== What you have to do ==
Beginning with the line containing "[system] (617, 32)" and ending with the last line, repeat the records exactly.
--- Records for the exercise Enclosed Below ---
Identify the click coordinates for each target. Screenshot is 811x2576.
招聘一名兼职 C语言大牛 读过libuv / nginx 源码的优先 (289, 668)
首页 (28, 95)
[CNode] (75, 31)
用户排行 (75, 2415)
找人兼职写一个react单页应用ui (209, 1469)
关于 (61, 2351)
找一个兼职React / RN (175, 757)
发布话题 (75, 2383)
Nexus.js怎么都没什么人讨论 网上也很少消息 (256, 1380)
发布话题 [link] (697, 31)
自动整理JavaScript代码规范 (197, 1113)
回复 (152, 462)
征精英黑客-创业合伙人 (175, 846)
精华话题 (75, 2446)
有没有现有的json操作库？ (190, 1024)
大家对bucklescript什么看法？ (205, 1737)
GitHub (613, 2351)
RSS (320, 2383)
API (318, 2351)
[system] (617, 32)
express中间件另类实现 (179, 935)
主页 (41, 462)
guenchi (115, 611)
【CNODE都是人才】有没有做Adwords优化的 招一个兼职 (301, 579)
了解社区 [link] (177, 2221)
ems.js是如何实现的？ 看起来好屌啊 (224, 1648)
--- End of Enclosed Records for the exercise ---
== Output of the exercise ==
[system] (617, 32)
express中间件另类实现 (179, 935)
主页 (41, 462)
guenchi (115, 611)
【CNODE都是人才】有没有做Adwords优化的 招一个兼职 (301, 579)
了解社区 [link] (177, 2221)
ems.js是如何实现的？ 看起来好屌啊 (224, 1648)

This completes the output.